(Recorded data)
- - - - - - -

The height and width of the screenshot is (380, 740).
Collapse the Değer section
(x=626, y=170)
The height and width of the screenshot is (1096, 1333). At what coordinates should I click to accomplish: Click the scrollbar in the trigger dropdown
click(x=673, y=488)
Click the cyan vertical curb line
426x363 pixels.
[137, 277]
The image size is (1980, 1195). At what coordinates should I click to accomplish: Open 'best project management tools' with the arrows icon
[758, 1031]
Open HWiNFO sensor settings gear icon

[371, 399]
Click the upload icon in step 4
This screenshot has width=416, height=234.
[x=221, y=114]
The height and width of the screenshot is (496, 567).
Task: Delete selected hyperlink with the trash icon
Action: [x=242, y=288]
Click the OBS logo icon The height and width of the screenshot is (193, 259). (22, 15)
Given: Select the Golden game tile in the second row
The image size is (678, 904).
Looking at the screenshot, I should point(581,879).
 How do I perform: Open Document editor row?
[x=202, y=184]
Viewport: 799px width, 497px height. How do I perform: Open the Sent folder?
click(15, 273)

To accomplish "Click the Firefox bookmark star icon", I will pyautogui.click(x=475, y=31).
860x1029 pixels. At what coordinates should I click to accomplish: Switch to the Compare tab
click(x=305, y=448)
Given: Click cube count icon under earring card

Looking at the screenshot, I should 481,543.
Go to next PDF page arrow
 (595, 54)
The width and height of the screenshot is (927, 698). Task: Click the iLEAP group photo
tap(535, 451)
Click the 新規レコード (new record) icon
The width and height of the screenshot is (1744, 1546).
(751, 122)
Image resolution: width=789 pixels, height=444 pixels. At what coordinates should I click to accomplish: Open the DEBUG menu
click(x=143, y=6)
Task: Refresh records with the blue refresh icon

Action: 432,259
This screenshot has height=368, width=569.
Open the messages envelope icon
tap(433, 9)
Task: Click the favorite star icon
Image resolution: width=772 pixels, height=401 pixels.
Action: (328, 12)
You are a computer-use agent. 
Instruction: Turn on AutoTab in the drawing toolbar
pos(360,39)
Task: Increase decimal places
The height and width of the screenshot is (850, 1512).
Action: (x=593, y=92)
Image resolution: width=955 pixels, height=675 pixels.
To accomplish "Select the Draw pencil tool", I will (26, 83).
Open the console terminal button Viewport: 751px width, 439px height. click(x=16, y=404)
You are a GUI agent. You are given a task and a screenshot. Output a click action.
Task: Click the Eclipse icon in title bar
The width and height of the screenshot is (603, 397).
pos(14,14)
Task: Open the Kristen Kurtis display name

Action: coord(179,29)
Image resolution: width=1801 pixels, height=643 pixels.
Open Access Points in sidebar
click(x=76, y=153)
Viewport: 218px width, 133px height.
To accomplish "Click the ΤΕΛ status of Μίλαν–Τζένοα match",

- - - - - - -

Aim of the exercise: Copy out the rows above word for word, beginning with the line that contains "Go to next PDF page arrow" and continuing through the line that contains "click(x=143, y=6)".

Full output:
Go to next PDF page arrow
 (595, 54)
The width and height of the screenshot is (927, 698). Task: Click the iLEAP group photo
tap(535, 451)
Click the 新規レコード (new record) icon
The width and height of the screenshot is (1744, 1546).
(751, 122)
Image resolution: width=789 pixels, height=444 pixels. At what coordinates should I click to accomplish: Open the DEBUG menu
click(x=143, y=6)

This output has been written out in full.